Segment Start: Supplied data
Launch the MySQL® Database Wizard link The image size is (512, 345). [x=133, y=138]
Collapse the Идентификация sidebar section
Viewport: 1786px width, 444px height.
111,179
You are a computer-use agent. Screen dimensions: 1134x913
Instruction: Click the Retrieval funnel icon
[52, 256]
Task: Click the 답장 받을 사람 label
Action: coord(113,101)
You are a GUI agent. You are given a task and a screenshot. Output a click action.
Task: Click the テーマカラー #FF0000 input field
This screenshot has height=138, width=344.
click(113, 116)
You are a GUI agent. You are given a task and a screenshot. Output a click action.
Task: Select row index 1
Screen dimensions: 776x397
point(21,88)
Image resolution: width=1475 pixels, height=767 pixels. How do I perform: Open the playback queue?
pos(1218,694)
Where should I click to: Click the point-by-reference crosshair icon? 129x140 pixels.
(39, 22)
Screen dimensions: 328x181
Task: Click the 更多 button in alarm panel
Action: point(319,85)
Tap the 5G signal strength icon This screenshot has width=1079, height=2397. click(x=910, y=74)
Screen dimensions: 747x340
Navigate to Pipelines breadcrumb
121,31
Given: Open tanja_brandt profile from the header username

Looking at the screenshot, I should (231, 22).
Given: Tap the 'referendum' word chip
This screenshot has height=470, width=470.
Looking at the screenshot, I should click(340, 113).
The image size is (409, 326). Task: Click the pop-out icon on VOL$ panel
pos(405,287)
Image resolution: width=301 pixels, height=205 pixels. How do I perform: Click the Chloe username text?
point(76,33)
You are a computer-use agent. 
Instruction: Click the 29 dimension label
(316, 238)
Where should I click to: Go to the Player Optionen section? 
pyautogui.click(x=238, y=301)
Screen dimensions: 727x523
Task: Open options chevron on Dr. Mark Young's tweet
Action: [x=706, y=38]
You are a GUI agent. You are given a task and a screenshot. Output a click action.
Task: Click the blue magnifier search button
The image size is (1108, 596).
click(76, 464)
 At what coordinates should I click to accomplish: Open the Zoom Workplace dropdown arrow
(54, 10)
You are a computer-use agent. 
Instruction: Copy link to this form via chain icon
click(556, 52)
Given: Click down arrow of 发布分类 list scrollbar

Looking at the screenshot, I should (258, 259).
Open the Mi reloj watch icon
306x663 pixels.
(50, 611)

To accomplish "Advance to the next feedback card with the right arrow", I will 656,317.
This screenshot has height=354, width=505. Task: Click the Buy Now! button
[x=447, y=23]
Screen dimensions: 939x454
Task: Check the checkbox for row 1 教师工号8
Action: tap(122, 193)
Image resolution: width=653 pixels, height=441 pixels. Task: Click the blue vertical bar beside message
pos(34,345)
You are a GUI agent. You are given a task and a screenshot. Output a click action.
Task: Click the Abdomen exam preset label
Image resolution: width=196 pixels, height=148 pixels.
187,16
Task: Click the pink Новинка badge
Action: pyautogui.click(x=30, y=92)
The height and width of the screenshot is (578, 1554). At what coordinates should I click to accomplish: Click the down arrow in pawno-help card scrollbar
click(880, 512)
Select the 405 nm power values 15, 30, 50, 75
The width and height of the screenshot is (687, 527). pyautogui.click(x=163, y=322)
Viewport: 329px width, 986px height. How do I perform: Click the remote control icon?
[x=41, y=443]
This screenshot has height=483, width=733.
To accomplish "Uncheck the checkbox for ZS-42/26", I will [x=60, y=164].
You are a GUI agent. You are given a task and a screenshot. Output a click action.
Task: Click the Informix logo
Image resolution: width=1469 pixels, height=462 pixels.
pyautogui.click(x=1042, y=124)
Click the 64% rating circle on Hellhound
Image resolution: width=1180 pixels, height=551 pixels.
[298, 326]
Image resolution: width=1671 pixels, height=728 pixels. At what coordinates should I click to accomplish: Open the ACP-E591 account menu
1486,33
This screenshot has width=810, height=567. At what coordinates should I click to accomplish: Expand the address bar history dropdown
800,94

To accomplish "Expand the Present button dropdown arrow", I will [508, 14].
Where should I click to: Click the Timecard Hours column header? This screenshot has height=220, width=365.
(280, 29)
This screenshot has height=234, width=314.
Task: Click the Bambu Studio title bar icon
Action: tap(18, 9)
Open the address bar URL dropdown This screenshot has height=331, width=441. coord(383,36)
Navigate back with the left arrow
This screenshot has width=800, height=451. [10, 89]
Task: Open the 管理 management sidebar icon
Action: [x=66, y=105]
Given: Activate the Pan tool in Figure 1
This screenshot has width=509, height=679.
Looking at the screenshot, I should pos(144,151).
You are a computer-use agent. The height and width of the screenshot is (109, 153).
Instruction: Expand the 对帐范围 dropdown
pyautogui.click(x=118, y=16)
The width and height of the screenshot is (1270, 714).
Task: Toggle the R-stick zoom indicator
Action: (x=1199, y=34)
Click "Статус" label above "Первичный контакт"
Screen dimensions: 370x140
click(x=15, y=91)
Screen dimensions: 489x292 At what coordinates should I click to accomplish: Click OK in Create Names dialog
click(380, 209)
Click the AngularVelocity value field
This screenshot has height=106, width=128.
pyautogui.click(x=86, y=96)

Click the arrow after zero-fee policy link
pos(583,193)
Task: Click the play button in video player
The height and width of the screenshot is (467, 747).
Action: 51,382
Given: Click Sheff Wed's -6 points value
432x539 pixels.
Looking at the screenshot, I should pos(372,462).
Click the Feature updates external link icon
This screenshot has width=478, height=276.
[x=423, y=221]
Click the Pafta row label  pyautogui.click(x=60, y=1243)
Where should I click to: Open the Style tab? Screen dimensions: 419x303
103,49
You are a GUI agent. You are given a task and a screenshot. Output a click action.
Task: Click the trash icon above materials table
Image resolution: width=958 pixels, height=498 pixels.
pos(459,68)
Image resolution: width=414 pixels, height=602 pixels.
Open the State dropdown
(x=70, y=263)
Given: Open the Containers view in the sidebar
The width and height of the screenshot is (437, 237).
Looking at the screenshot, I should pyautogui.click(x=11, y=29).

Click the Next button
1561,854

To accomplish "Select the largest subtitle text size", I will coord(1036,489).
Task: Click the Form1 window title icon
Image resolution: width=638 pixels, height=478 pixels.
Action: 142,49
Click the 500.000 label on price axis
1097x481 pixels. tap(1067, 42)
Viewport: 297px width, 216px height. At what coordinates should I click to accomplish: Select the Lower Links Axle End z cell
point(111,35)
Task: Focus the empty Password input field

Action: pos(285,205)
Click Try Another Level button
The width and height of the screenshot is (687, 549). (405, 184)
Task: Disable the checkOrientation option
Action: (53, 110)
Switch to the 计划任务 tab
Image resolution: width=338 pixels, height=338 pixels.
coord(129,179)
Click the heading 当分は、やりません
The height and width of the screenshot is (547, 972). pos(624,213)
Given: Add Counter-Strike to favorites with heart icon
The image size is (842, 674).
Segment End: Supplied data
* _Required work_
Give back the data above exactly, so that every line matches.

* _Exercise output_
Launch the MySQL® Database Wizard link The image size is (512, 345). [x=133, y=138]
Collapse the Идентификация sidebar section
Viewport: 1786px width, 444px height.
111,179
You are a computer-use agent. Screen dimensions: 1134x913
Instruction: Click the Retrieval funnel icon
[52, 256]
Task: Click the 답장 받을 사람 label
Action: coord(113,101)
You are a GUI agent. You are given a task and a screenshot. Output a click action.
Task: Click the テーマカラー #FF0000 input field
This screenshot has height=138, width=344.
click(113, 116)
You are a GUI agent. You are given a task and a screenshot. Output a click action.
Task: Select row index 1
Screen dimensions: 776x397
point(21,88)
Image resolution: width=1475 pixels, height=767 pixels. How do I perform: Open the playback queue?
pos(1218,694)
Where should I click to: Click the point-by-reference crosshair icon? 129x140 pixels.
(39, 22)
Screen dimensions: 328x181
Task: Click the 更多 button in alarm panel
Action: point(319,85)
Tap the 5G signal strength icon This screenshot has width=1079, height=2397. click(x=910, y=74)
Screen dimensions: 747x340
Navigate to Pipelines breadcrumb
121,31
Given: Open tanja_brandt profile from the header username

Looking at the screenshot, I should (231, 22).
Given: Tap the 'referendum' word chip
This screenshot has height=470, width=470.
Looking at the screenshot, I should click(340, 113).
The image size is (409, 326). Task: Click the pop-out icon on VOL$ panel
pos(405,287)
Image resolution: width=301 pixels, height=205 pixels. How do I perform: Click the Chloe username text?
point(76,33)
You are a computer-use agent. 
Instruction: Click the 29 dimension label
(316, 238)
Where should I click to: Go to the Player Optionen section? 
pyautogui.click(x=238, y=301)
Screen dimensions: 727x523
Task: Open options chevron on Dr. Mark Young's tweet
Action: [x=706, y=38]
You are a GUI agent. You are given a task and a screenshot. Output a click action.
Task: Click the blue magnifier search button
The image size is (1108, 596).
click(76, 464)
 At what coordinates should I click to accomplish: Open the Zoom Workplace dropdown arrow
(54, 10)
You are a computer-use agent. 
Instruction: Copy link to this form via chain icon
click(556, 52)
Given: Click down arrow of 发布分类 list scrollbar

Looking at the screenshot, I should (258, 259).
Open the Mi reloj watch icon
306x663 pixels.
(50, 611)

To accomplish "Advance to the next feedback card with the right arrow", I will 656,317.
This screenshot has height=354, width=505. Task: Click the Buy Now! button
[x=447, y=23]
Screen dimensions: 939x454
Task: Check the checkbox for row 1 教师工号8
Action: tap(122, 193)
Image resolution: width=653 pixels, height=441 pixels. Task: Click the blue vertical bar beside message
pos(34,345)
You are a GUI agent. You are given a task and a screenshot. Output a click action.
Task: Click the Abdomen exam preset label
Image resolution: width=196 pixels, height=148 pixels.
187,16
Task: Click the pink Новинка badge
Action: pyautogui.click(x=30, y=92)
The height and width of the screenshot is (578, 1554). At what coordinates should I click to accomplish: Click the down arrow in pawno-help card scrollbar
click(880, 512)
Select the 405 nm power values 15, 30, 50, 75
The width and height of the screenshot is (687, 527). pyautogui.click(x=163, y=322)
Viewport: 329px width, 986px height. How do I perform: Click the remote control icon?
[x=41, y=443]
This screenshot has height=483, width=733.
To accomplish "Uncheck the checkbox for ZS-42/26", I will [x=60, y=164].
You are a GUI agent. You are given a task and a screenshot. Output a click action.
Task: Click the Informix logo
Image resolution: width=1469 pixels, height=462 pixels.
pyautogui.click(x=1042, y=124)
Click the 64% rating circle on Hellhound
Image resolution: width=1180 pixels, height=551 pixels.
[298, 326]
Image resolution: width=1671 pixels, height=728 pixels. At what coordinates should I click to accomplish: Open the ACP-E591 account menu
1486,33
This screenshot has width=810, height=567. At what coordinates should I click to accomplish: Expand the address bar history dropdown
800,94

To accomplish "Expand the Present button dropdown arrow", I will [508, 14].
Where should I click to: Click the Timecard Hours column header? This screenshot has height=220, width=365.
(280, 29)
This screenshot has height=234, width=314.
Task: Click the Bambu Studio title bar icon
Action: tap(18, 9)
Open the address bar URL dropdown This screenshot has height=331, width=441. coord(383,36)
Navigate back with the left arrow
This screenshot has width=800, height=451. [10, 89]
Task: Open the 管理 management sidebar icon
Action: [x=66, y=105]
Given: Activate the Pan tool in Figure 1
This screenshot has width=509, height=679.
Looking at the screenshot, I should pos(144,151).
You are a computer-use agent. The height and width of the screenshot is (109, 153).
Instruction: Expand the 对帐范围 dropdown
pyautogui.click(x=118, y=16)
The width and height of the screenshot is (1270, 714).
Task: Toggle the R-stick zoom indicator
Action: (x=1199, y=34)
Click "Статус" label above "Первичный контакт"
Screen dimensions: 370x140
click(x=15, y=91)
Screen dimensions: 489x292 At what coordinates should I click to accomplish: Click OK in Create Names dialog
click(380, 209)
Click the AngularVelocity value field
This screenshot has height=106, width=128.
pyautogui.click(x=86, y=96)

Click the arrow after zero-fee policy link
pos(583,193)
Task: Click the play button in video player
The height and width of the screenshot is (467, 747).
Action: 51,382
Given: Click Sheff Wed's -6 points value
432x539 pixels.
Looking at the screenshot, I should pos(372,462).
Click the Feature updates external link icon
This screenshot has width=478, height=276.
[x=423, y=221]
Click the Pafta row label  pyautogui.click(x=60, y=1243)
Where should I click to: Open the Style tab? Screen dimensions: 419x303
103,49
You are a GUI agent. You are given a task and a screenshot. Output a click action.
Task: Click the trash icon above materials table
Image resolution: width=958 pixels, height=498 pixels.
pos(459,68)
Image resolution: width=414 pixels, height=602 pixels.
Open the State dropdown
(x=70, y=263)
Given: Open the Containers view in the sidebar
The width and height of the screenshot is (437, 237).
Looking at the screenshot, I should pyautogui.click(x=11, y=29).

Click the Next button
1561,854

To accomplish "Select the largest subtitle text size", I will coord(1036,489).
Task: Click the Form1 window title icon
Image resolution: width=638 pixels, height=478 pixels.
Action: 142,49
Click the 500.000 label on price axis
1097x481 pixels. tap(1067, 42)
Viewport: 297px width, 216px height. At what coordinates should I click to accomplish: Select the Lower Links Axle End z cell
point(111,35)
Task: Focus the empty Password input field

Action: pos(285,205)
Click Try Another Level button
The width and height of the screenshot is (687, 549). (405, 184)
Task: Disable the checkOrientation option
Action: (53, 110)
Switch to the 计划任务 tab
Image resolution: width=338 pixels, height=338 pixels.
coord(129,179)
Click the heading 当分は、やりません
The height and width of the screenshot is (547, 972). pos(624,213)
Given: Add Counter-Strike to favorites with heart icon
The image size is (842, 674).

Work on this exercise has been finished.